Partisanos de la nieve




Desde que tengo uso de razón (el martes pasado, así a ojo) añoro la nieve al modo compulsivo en que Pablo Iglesias se admira a si mismo y a su impostada revolución de cartón piedra: quiero que llegue y que lo desborde todo con su blanca anarquía. Luego, cuando al fin hacen acto de presencia, los días nevados acarrean mil inconvenientes que -para un niño asmático con tendencia a la bronquitis recurrente como yo- eran más de mil y no menores, pero mentiría si dijera que ninguno de ellos me importaba lo más mínimo. Yo quería que nevara, que nevara mucho y que la nieve lo sepultara todo.

Era (soy) un singular partidario de la causa de la nieve: no hay ningún otro espectáculo de la naturaleza que me fascine tanto. Supongo que si hubiera vivido en un lugar en el que el fenómeno abundara no pensaría lo mismo, pero allí, en Asturias, a apenas cinco mil metros del mar en línea recta, la nieve era un suceso improbable del que sólo disfruté, si mi memoria no me traiciona (y es fácil que lo haga) tres o cuatro veces en veinticinco años.

Ahora, con el cambio climático, nieva aún menos. Hace poco más de un mes lo hizo, eso sí, en adviento en Viena, pero tengo que confesar que el fenómeno de la nieve urbanita no me resulta tan interesante como la imagen de los pequeños copos que detrás de la ventana van cubriendo los árboles, los prados, el pequeño río que corre al pié de mi casa, los cañaverales que se doblan bajo su peso y que a la mañana siguiente hacen que se crucen, en lo alto del cielo, bandadas de pájaros que buscan refugio en las tierras meridionales de las acometidas del reino del norte.

Hay una lánguida y dulce poesía en ver nevar en un paisaje que a uno le resulta reconocible.
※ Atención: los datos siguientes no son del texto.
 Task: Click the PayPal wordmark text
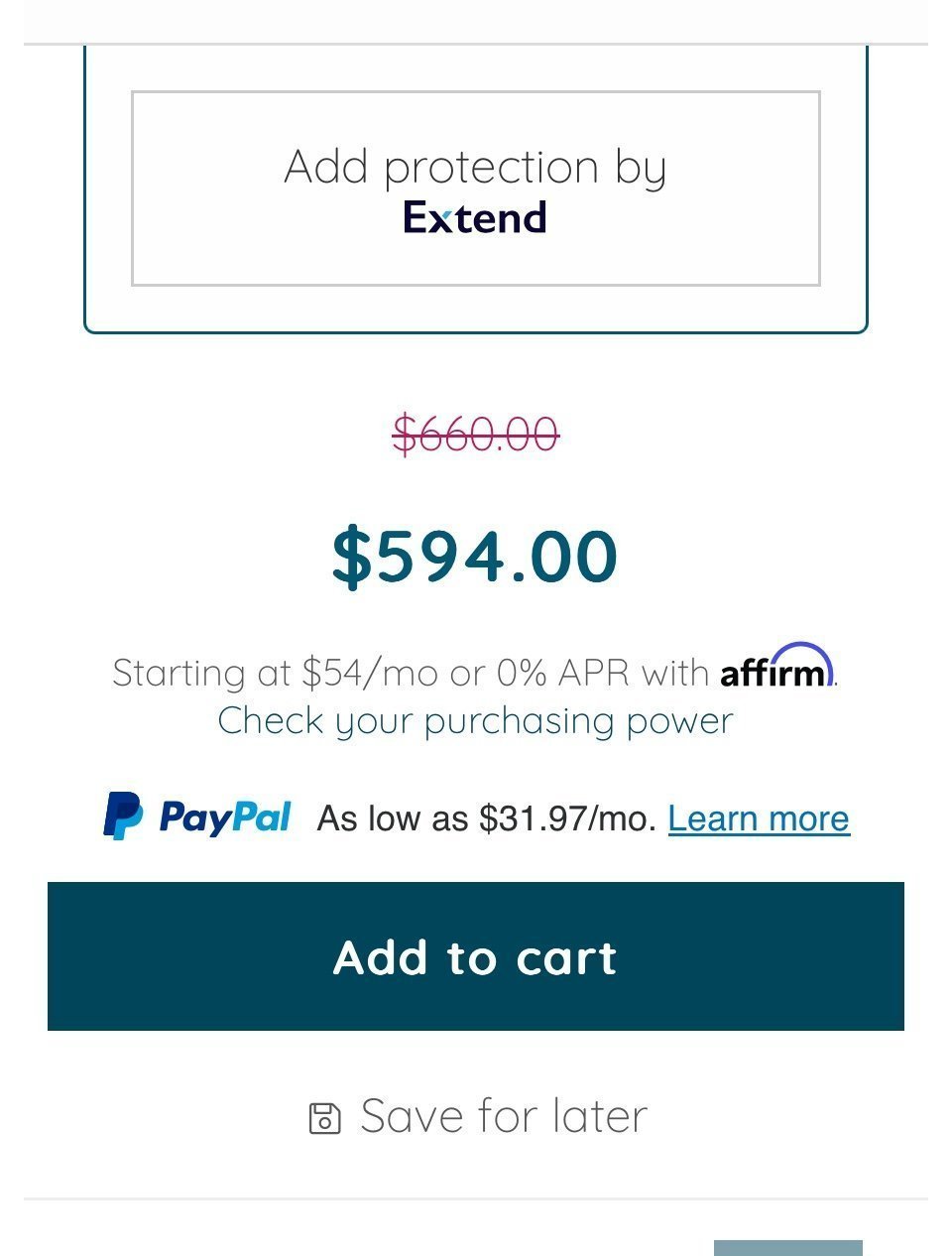click(225, 817)
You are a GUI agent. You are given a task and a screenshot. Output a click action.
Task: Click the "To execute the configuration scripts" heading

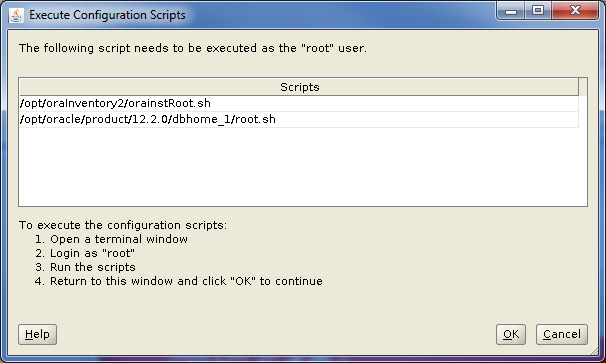pyautogui.click(x=123, y=225)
Para empezar es el único espectáculo del mundo que discurre al amparo de un elocuente silencio. En un mundo presidido por un ruido incesante sólo por eso ya merece la pena. Pero, además, la nieve alumbra un mundo nuevo en el que los colores cambian y nuestros sentidos se quiebran: el sonido es distinto, la luz también lo es y casi tenemos que aprender a andar como si fuéramos niños de nuevo.
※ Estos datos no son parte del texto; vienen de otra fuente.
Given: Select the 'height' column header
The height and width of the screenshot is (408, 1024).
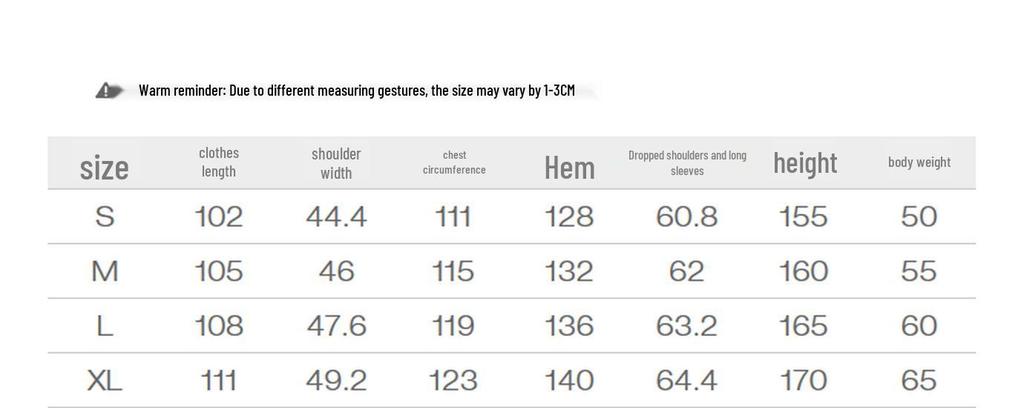Looking at the screenshot, I should 805,162.
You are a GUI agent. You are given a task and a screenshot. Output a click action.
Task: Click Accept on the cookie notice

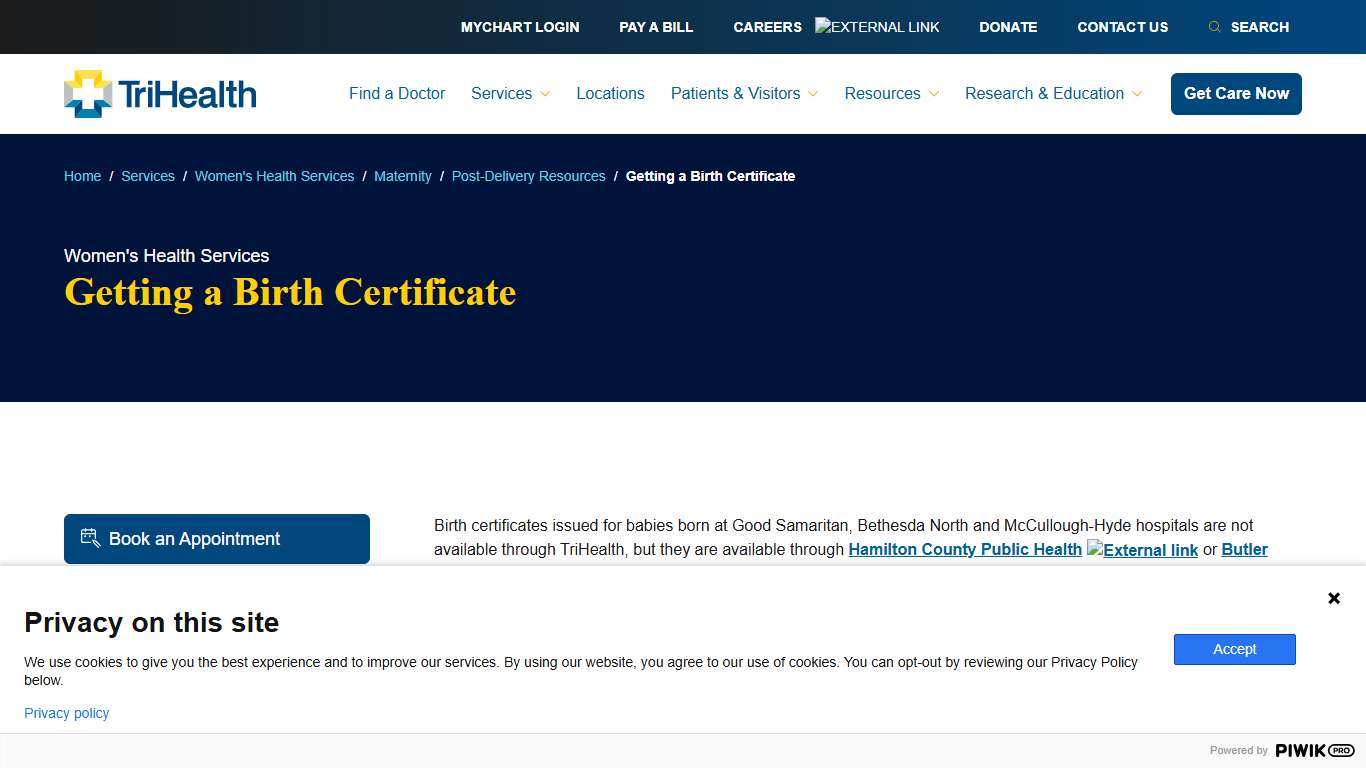[1234, 649]
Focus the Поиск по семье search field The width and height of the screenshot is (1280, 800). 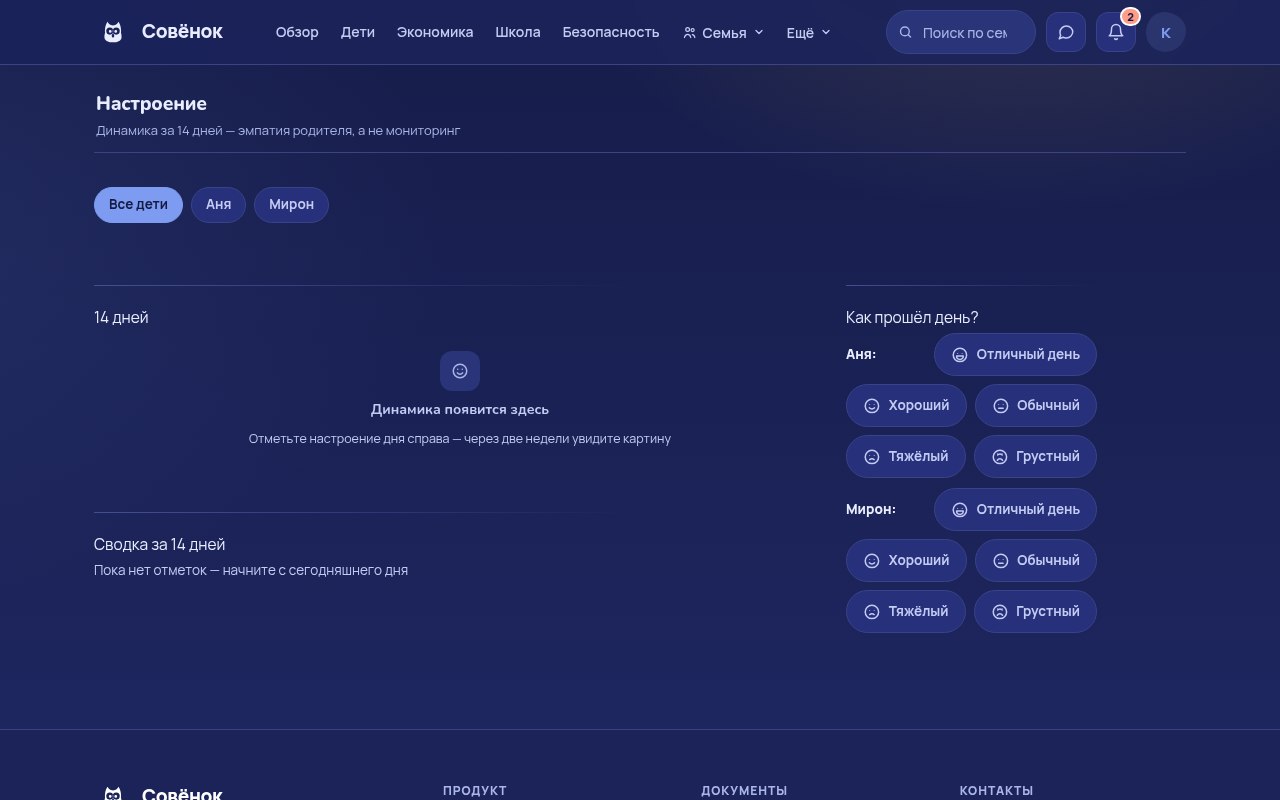tap(961, 32)
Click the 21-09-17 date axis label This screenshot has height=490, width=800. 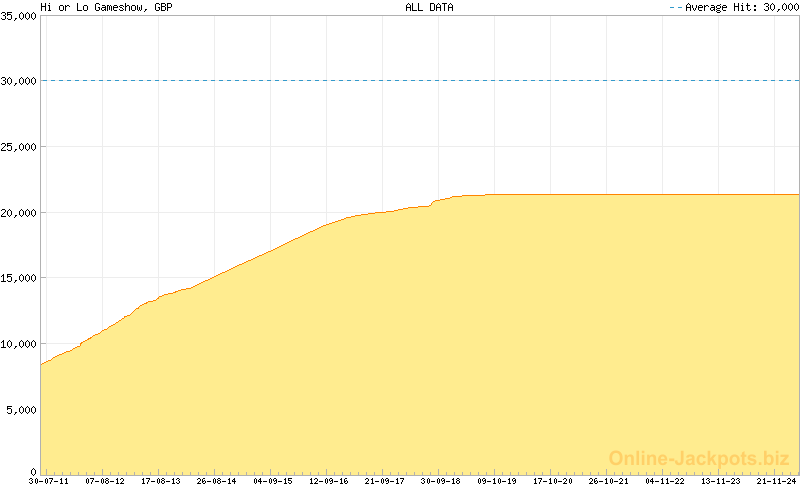tap(385, 481)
Lo que trato de decir es precisamente eso: que al infatigable niño que llevo dentro le gusta que nieve y que el adulto insomne y soñador que nunca dejaré de ser se sentiría particularmente feliz si pasado mañana nevara tanto que fuera imposible acudir al trabajo durante una semana, hasta el punto de que si el ayuntamiento, en un improbable arrebato de diligencia, ordenara esparcir sal por las calles (cosa que, por suerte, no hará hasta bien entrado mayo), ninguno de los dos tendría inconveniente en ponerse a recogerla si fuera menester. Todo sea por la causa, por la causa de la nieve.